INFORMATION SUPPLIED section start

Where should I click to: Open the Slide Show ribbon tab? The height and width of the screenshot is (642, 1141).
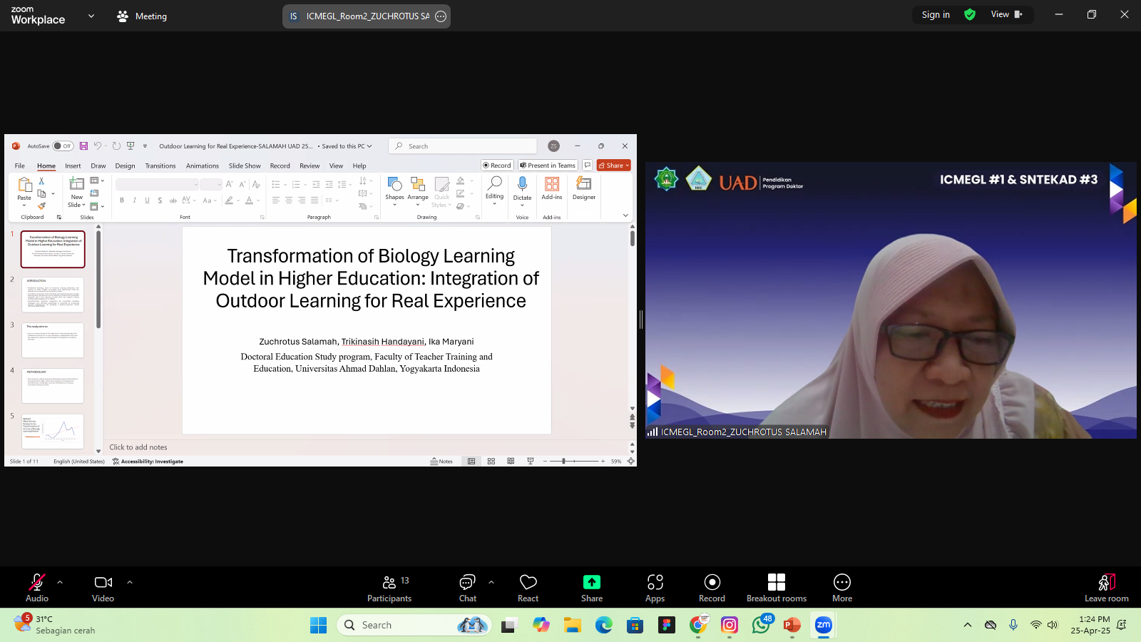tap(245, 165)
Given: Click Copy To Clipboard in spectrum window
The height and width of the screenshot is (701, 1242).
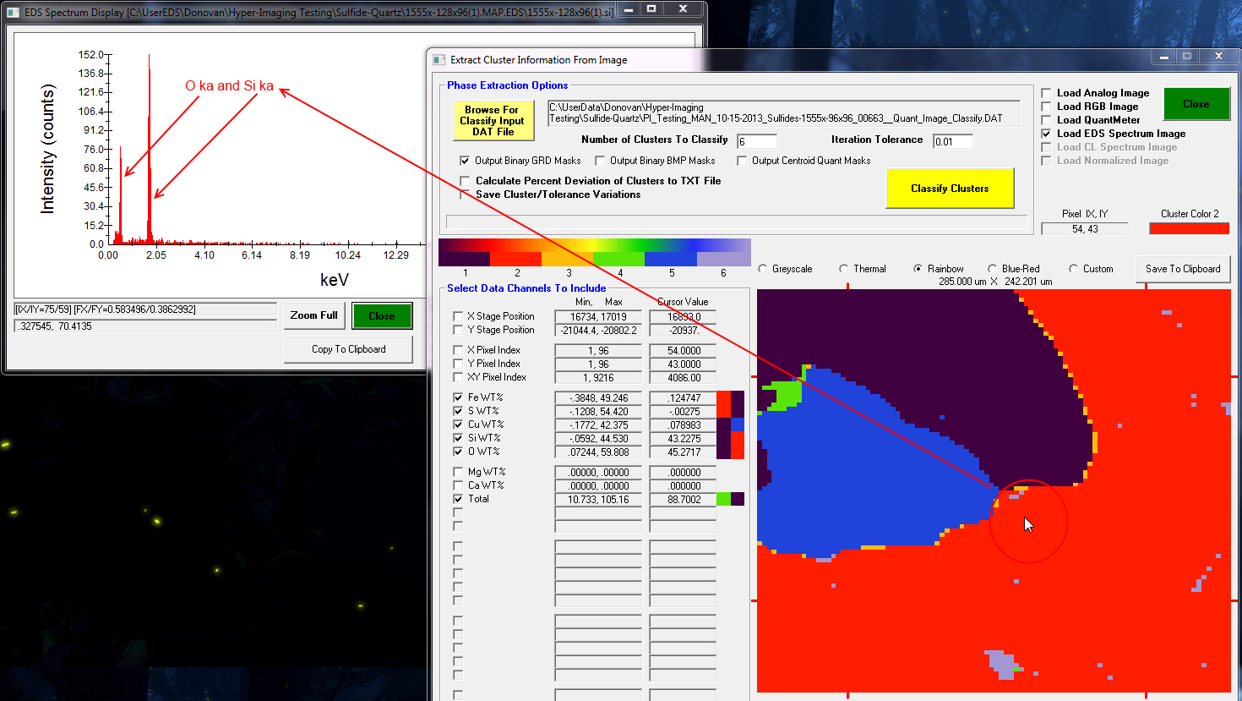Looking at the screenshot, I should point(348,349).
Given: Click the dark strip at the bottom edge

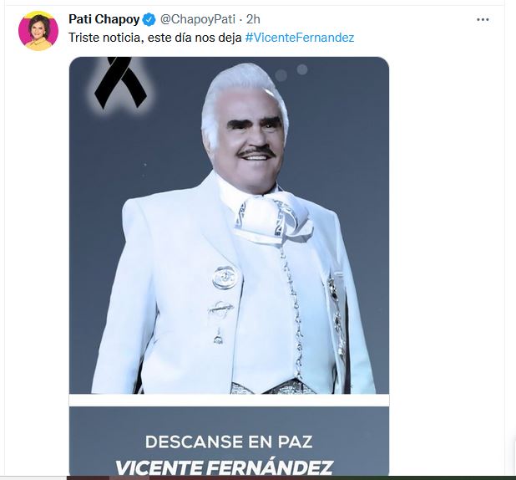Looking at the screenshot, I should coord(258,477).
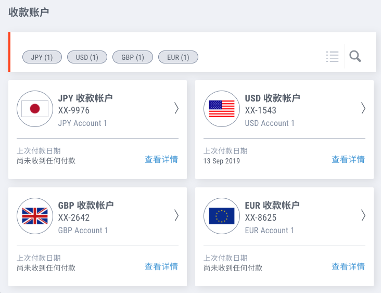Click the European Union flag icon

click(x=222, y=216)
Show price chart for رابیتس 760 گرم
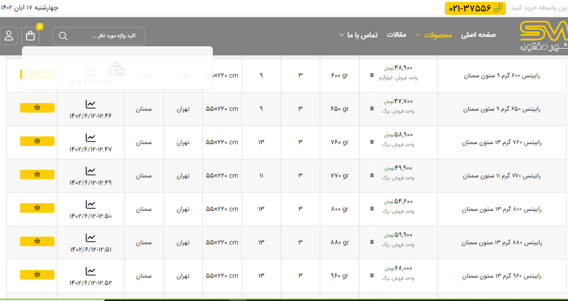The height and width of the screenshot is (301, 568). click(90, 137)
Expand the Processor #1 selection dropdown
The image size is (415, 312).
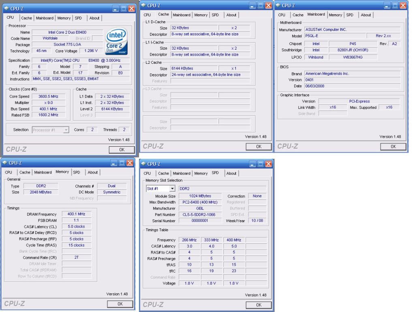pos(66,130)
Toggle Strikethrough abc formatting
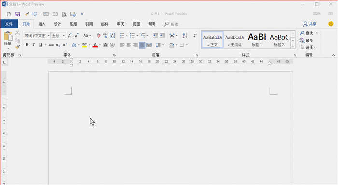 coord(51,45)
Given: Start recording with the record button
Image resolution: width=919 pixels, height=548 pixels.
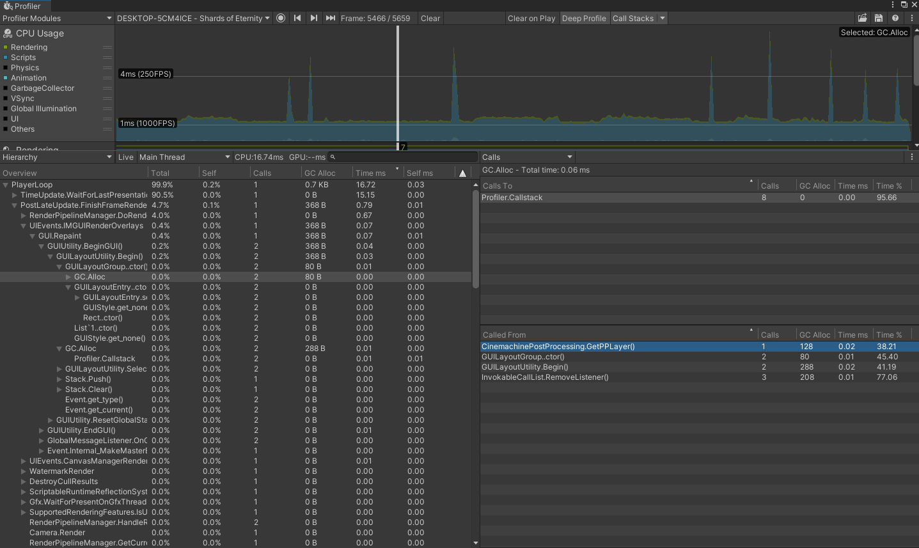Looking at the screenshot, I should 281,18.
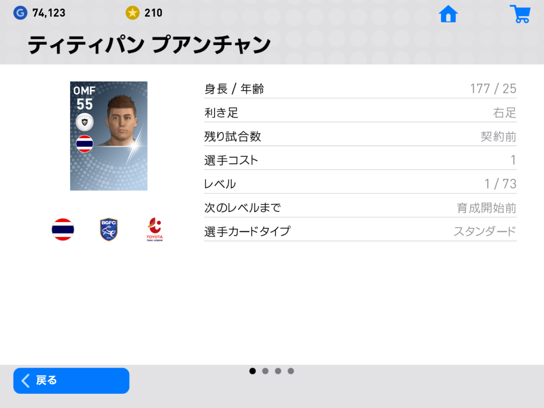Tap the gold star coin icon

133,13
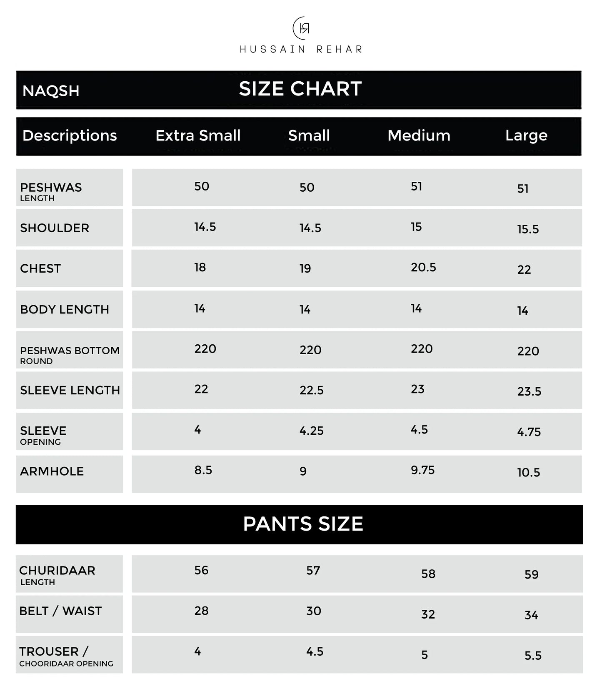Click the ARMHOLE row label
The image size is (602, 684).
tap(52, 471)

INFORMATION SUPPLIED section end

### TASK OBJECTIVE
Pictures are to be left out; otherwise, retype exactly the lines from the first line of the data through the line containing "Given: Click Copy".

### WRITTEN RESPONSE
Where should I click to: Open the Slide Show ribbon tab? The height and width of the screenshot is (642, 1141).
tap(245, 165)
Given: Click Copy To Clipboard in spectrum window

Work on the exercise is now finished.